Strictly speaking it isn't correct to compare most American Funds large cap mutual funds against an S&P 500 index fund. This has to do with a topic called "factor analysis". But about a year ago American Funds released a white paper performing just such a large cap comparison and used it to infer their long-term performance superiority. I started a posting thread about that white paper last year: American Funds' Active Investing White Paper.

Earlier this month Robert T posted onto my thread a detailed "factor analysis" on the American Funds large cap mutual funds: Robert T's factor analysis posting. His analysis showed that when you included more than just a comparison against the S&P 500 index, that the only American Fund that showed any evidence of superior investment performance was the Growth Fund of America. And even for this fund the degree of outperformance was low enough that it could be due to randomness / pure chance.
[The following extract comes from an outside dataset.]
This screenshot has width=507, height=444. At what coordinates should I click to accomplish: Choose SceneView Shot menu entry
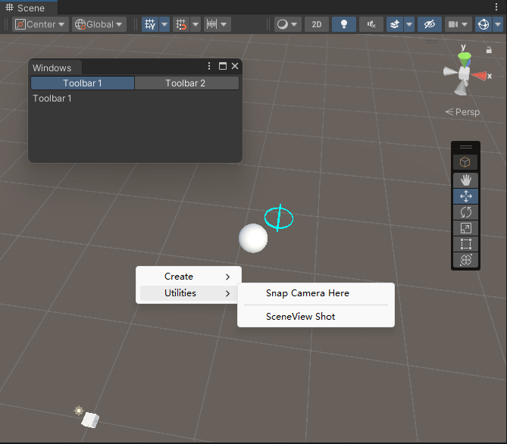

As others have already mentioned, the American Funds mutual funds did quite well in the 2000-2002 recession - mainly because they tend to lean toward "value stocks" and avoided the dot.com internet stocks that crashed so badly. And I'm very glad about that, because I wasn't a Boglehead at that time and had most of my family investments in American Funds mutual funds! But before the 2008-2009 recession I had become a Boglehead and switched my money into low-cost index funds at Fidelity and Vanguard. As it turns out the American Funds mutual funds did very poorly in the 2008-2009 market drop. That underperformance was a major cause for the massive outflow of investor funds from American Funds after 2009.

But I will say this: If someone absolutely had to use actively invested mutual funds and American Funds were among their options, I'd have no hesitancy to recommend them.
Last edited by ThePrune on Sun Aug 17, 2014 8:34 pm, edited 1 time in total.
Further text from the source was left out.